(TEXTO EXTRAÍDO):

No início da década de 90, a hipótese da savanização da floresta tropical da Bacia Amazônica já era apresentada ao mundo, pelo cientista brasileiro Carlos Nobre, Doutor em Meteorologia e climatologista, coordenador do comitê gestor do Instituto Nacional de Ciência e Tecnologia para Mudanças Climáticas e integrante, em diferentes fases, do grupo de cientistas do Painel Intergovernamental das Mudanças Climáticas da Organização das Nações Unidas (IPCC/ONU). Praticamente 30 anos depois, Nobre alerta, em entrevista à 350.org Brasil: “Hoje cerca de 17% de cobertura florestal dos 6,2 milhões de km 2 da Amazônia (principal parte no Brasil, além do Peru, Bolívia, Equador, Colômbia e Venezuela) está desmatada e se este limite ultrapassar de 20 a 25%, a savanização será irreversível. Estamos em um momento crítico – um ponto de não retorno -, por causa da combinação do avanço do desmatamento, dos incêndios florestais e do Aquecimento Global”.

Foto: Sucena Shkrada Resk/350.org Brasil

Em um artigo, na Revista Science Advances, no ano passado, Nobre em parceria com o pesquisador norte-americano, o biólogo Thomas Lovejoy, da Universidade George Mason, que o acompanha nestes estudos, desde aquela época, trouxeram este alerta.  Dos anos 90 para cá, continuou o trabalho com seus alunos de Doutorado e parceiros pesquisadores e outras centenas de pesquisas se multiplicaram pelo planeta.

“Nós estamos muito próximos de um momento crítico, que pode acontecer em um intervalo de 15 a 30 anos, que passa rápido”, afirma. Por meio da síntese desses estudos a respeito do tema pelo mundo, o pesquisador destaca que há a constatação de um processo de avanço da fragilização da floresta, com a mortalidade das árvores. “As observações estão demostrando que a estação seca está ficando de cinco a seis dias mais longa, por década. É muito preocupante este dado. Em algumas regiões, chegou a 20 dias. As áreas mais afetadas são o sul, centro e leste da Amazônia”, diz. No Brasil, já está atingindo 20% de comprometimento. Com isso, a densa floresta poderá se transformar em campos ralos com árvores esparsas.

Alguns indícios desses alertas, são as chamadas megassecas ocorridas na Amazônia (brasileira) em 2005, 2010 e entre os anos de 2015 e 2016.

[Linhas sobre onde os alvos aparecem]
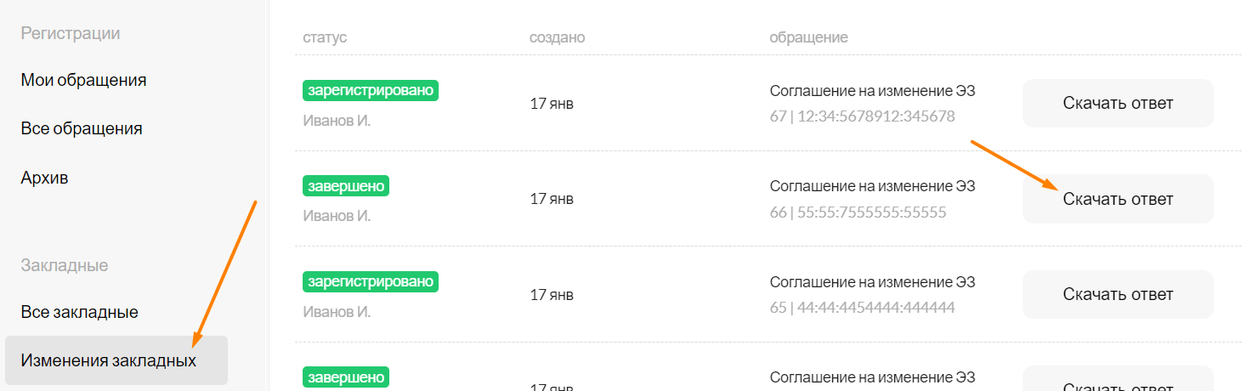This screenshot has height=391, width=1253.
Task: Click зарегистрировано badge for request 65
Action: [371, 281]
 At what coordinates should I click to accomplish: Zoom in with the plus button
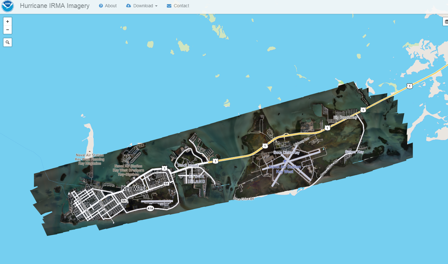pos(8,21)
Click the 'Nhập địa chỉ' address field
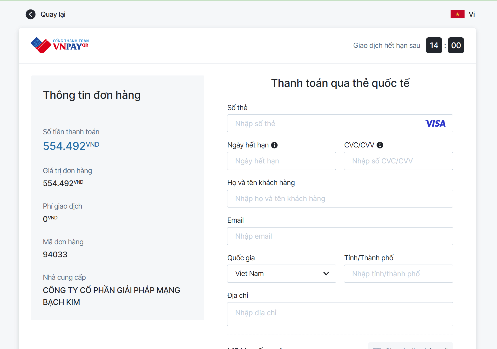497x349 pixels. tap(340, 314)
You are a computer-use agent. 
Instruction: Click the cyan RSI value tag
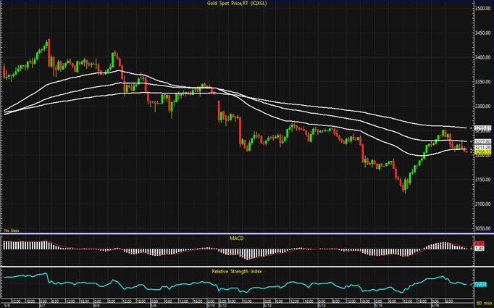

(OBJETIVO 1): Indique se cada afirmação abaixo está de acordo com o texto sobre a savanização da Amazônia, respondendo sim ou não e citando literalmente as palavras do texto que decidem a questão. (a) Segundo Nobre, cerca de 17% da cobertura florestal da Amazônia está desmatada. (b) A estação seca está ficando dez dias mais longa por década. (c) Thomas Lovejoy é biólogo da Universidade de São Paulo.
(OBJETIVO 2): Dê continuidade ao texto sobre a savanização da Amazônia, começando logo após a última frase apresentada.

(RESULTADO DA TAREFA 1):
(a) Sim: "Hoje cerca de 17% de cobertura florestal".
(b) Não: "a estação seca está ficando de cinco a seis dias mais longa, por década".
(c) Não: "o biólogo Thomas Lovejoy, da Universidade George Mason".

(RESULTADO DA TAREFA 2):
Segundo Nobre, notoriamente também é identificado que nos lugares desmatados, essa situação aumenta em relação aos não desmatados. “É uma combinação perversa entre o Aquecimento Global e os desmatamentos regionais, com o aumento dos incêndios. “Estudos ecológicos têm mostrado que espécies da floresta que têm mais tolerância à seca estão começando a morrer menos. Ao mesmo tempo, em relação às que necessitam de ambientes mais úmidos, a mortalidade aumentou. A pressão de áreas desmatadas para pastagens, extração de madeira ilegal e agricultura intensiva, além de pressões sobre unidades de conservação e terra indígenas culminam nesta situação.

“Nesta substituição florestal pela savana não acontece a absorção de toda a biodiversidade e do carbono. É uma savana degradada que modifica o clima e a estação seca continua sendo muito longa. Este é o sumário das tendências que estamos observando. Portanto, zerar o desmatamento da Amazônia é uma responsabilidade dos países amazônicos e conter o Aquecimento Global, responsabilidade de todos os países do mundo”, afirma Carlos Nobre.

Desmatamento e queimadas

Segundo dados do Instituto Nacional de Pesquisas Espaciais (INPE) consolidados até junho deste ano, a taxa anual consolidada pelo Projeto de Monitoramento do Desmatamento na Amazônia Legal por Satélite (PRODES)/INPE, apontou o resultado de 7.536 km² de corte raso no período de agosto de 2017 a julho de 2018. Um acréscimo de 8,5% em relação a 2017 . A Amazônia Legal é formada pelos estados do Acre, Amapá, Amazonas, Mato Grosso, Pará, Rondônia, Roraima, Tocantins e parte do Maranhão.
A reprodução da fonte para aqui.